Geologisch spektakel aan de Zuid-Engelse kust
‘Groot-Brittannië verandert in Klein-Brittannië’, kopte de Volkskrant in augustus 2015. Ruim 1700 kilometer kustlijn, op een totaal van 4500, wordt bedreigd door de zee, en de overheid besloot de natuur haar gang te laten gaan. Dat levert niet alleen voor geografen indrukwekkende kusten op.
Naast een imposante foto van de steile kliffen van de Engelse zuidkust vertelde het krantenartikel over de bewoner van een Victoriaans kustwachtershuis in Birling Gap dat op een afstand van nog slechts 6 meter van het klif stond. Het klif brokkelt hier jaarlijks 70 centimeter af. Het is dus gemakkelijk uit te rekenen wanneer het huis in de afgrond zal storten. Overal in Groot-Brittannië zijn zulke plekken aan te wijzen. Voor geologen zijn ze reuze interessant, maar ook voor de horden toeristen die er komen. De Britse erfgoedorganisatie National Trust ziet de gevaren van deze toeristisch trekpleisters ook, maar verklaart doodleuk dat Engeland weliswaar krimpt, maar op andere plekken juist terrein wint.
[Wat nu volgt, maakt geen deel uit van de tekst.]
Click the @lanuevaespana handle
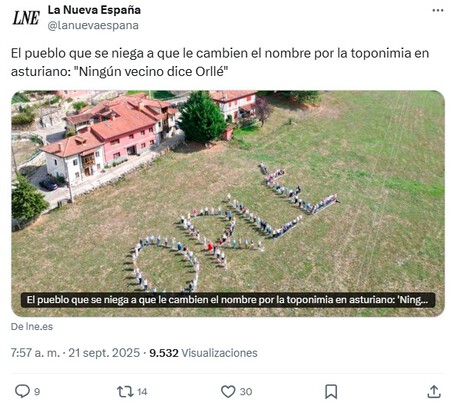The height and width of the screenshot is (409, 450). pyautogui.click(x=93, y=25)
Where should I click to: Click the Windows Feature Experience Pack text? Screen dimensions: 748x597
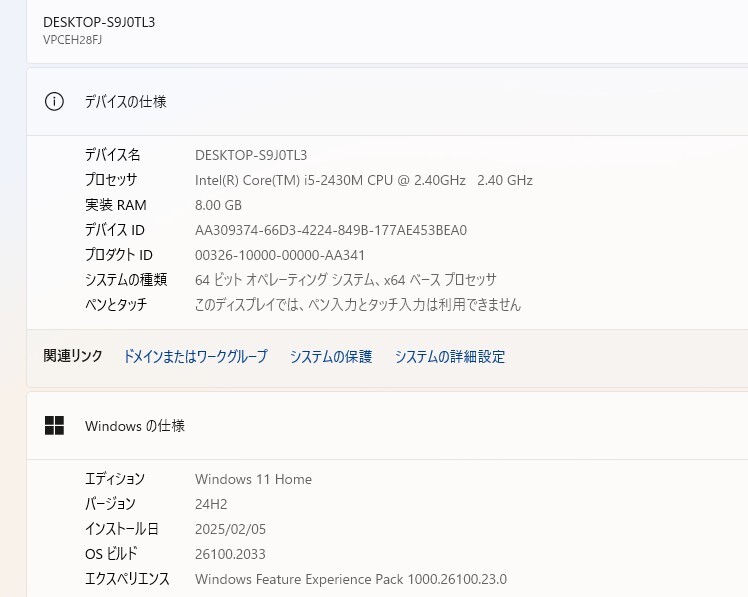coord(351,579)
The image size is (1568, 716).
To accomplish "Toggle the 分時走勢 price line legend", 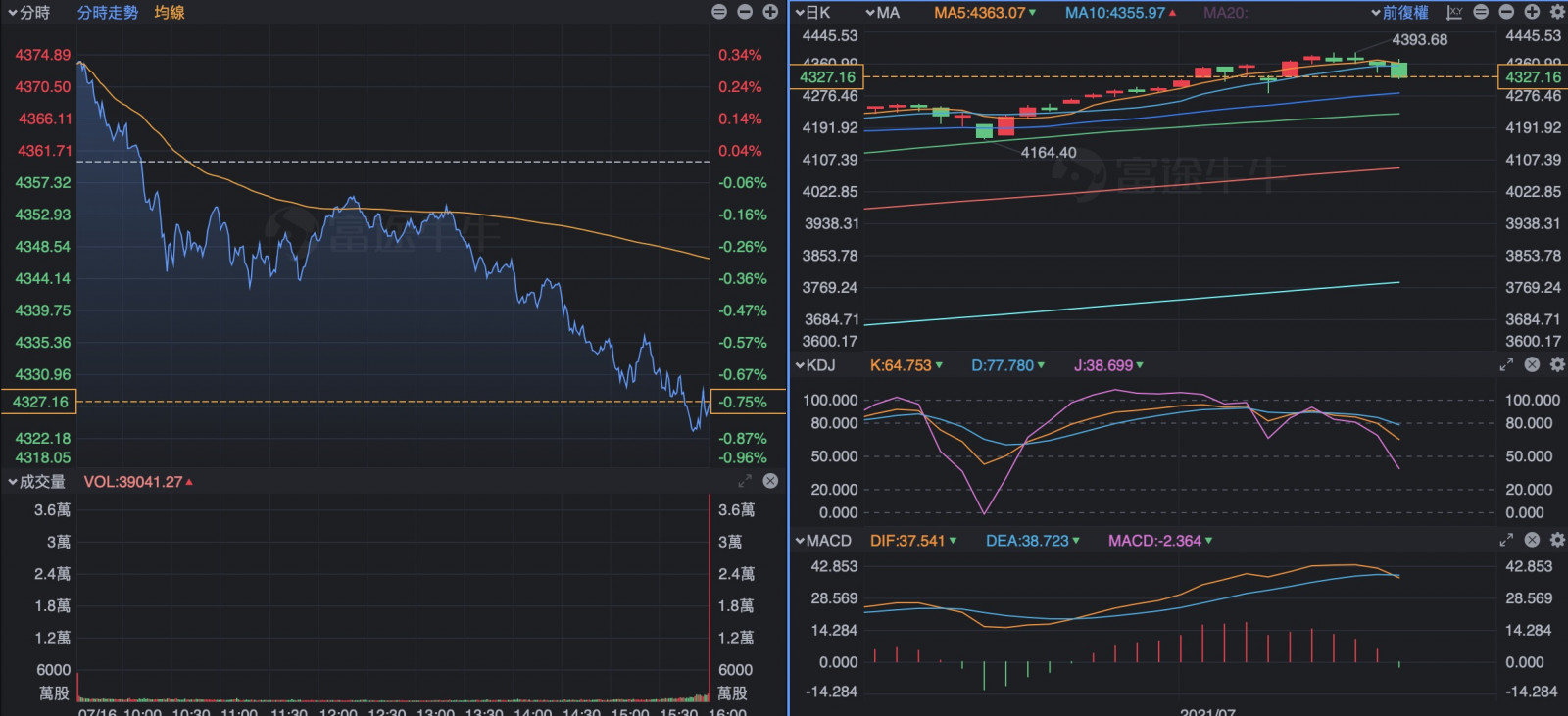I will [108, 13].
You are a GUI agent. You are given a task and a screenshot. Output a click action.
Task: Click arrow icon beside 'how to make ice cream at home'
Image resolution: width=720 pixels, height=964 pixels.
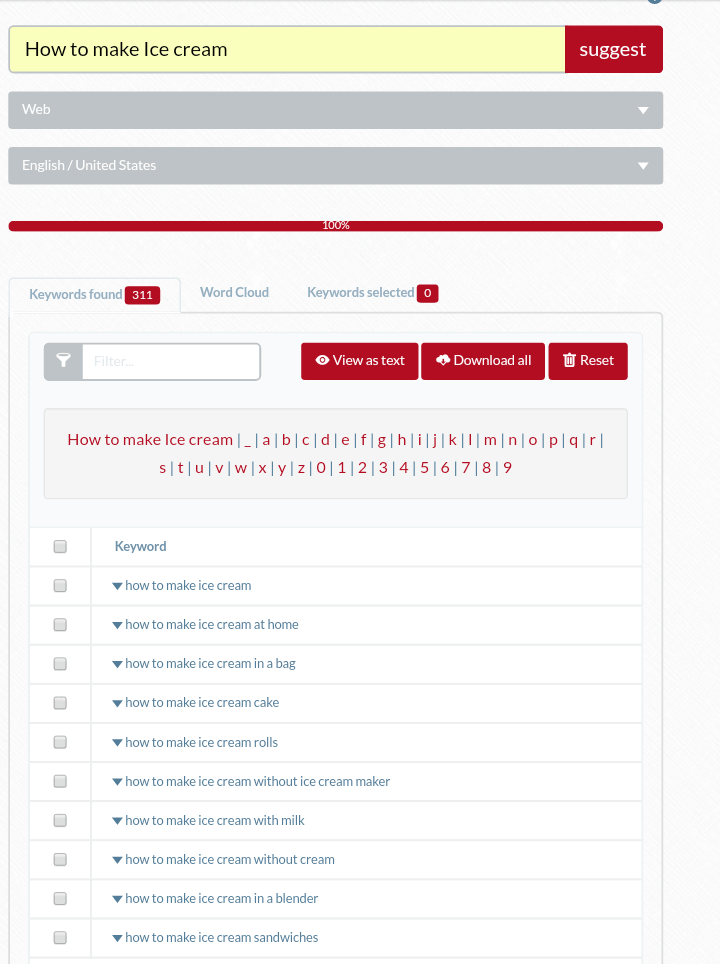click(x=117, y=625)
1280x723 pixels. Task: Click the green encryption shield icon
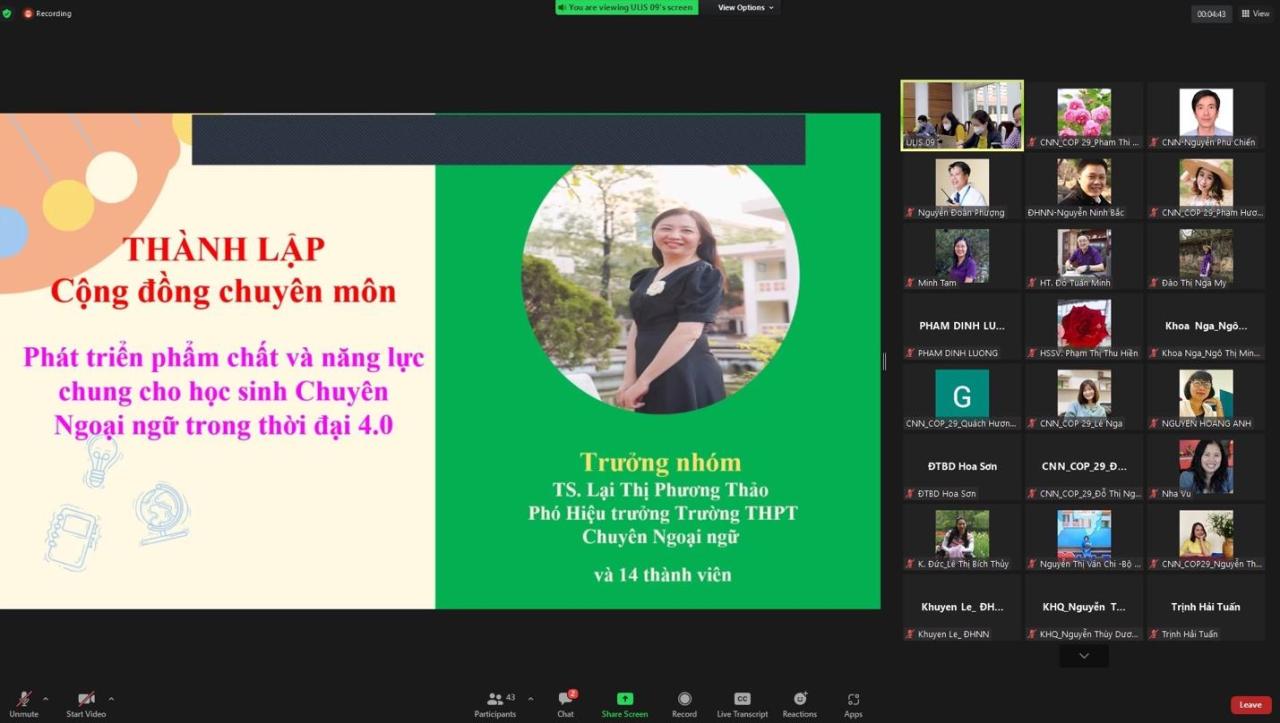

Geologen hebben berekend dat heel Groot-Brittannië nog 500.000 jaar te gaan heeft. Dan is het hele eiland door afbraak in de oceaan verdwenen. Maar zoiets is in de miljoenen jaren aardgeschiedenis op andere plekken in de wereld al vaker gebeurd.
Afbraak en opbouw
Afbraakkusten zoals grote delen van de Engelse zuidkust komen op alle continenten voor. Kusten behoren tot de geologisch meest actieve gebieden op aarde. De geologische krachten zijn hier permanent aan het werk, dag en nacht, elke minuut. Ze komen vooral tot uiting in de werking van de branding, die constant op de kliffen beukt. De gevolgen daarvan zijn bij de afbraakkusten het grootst.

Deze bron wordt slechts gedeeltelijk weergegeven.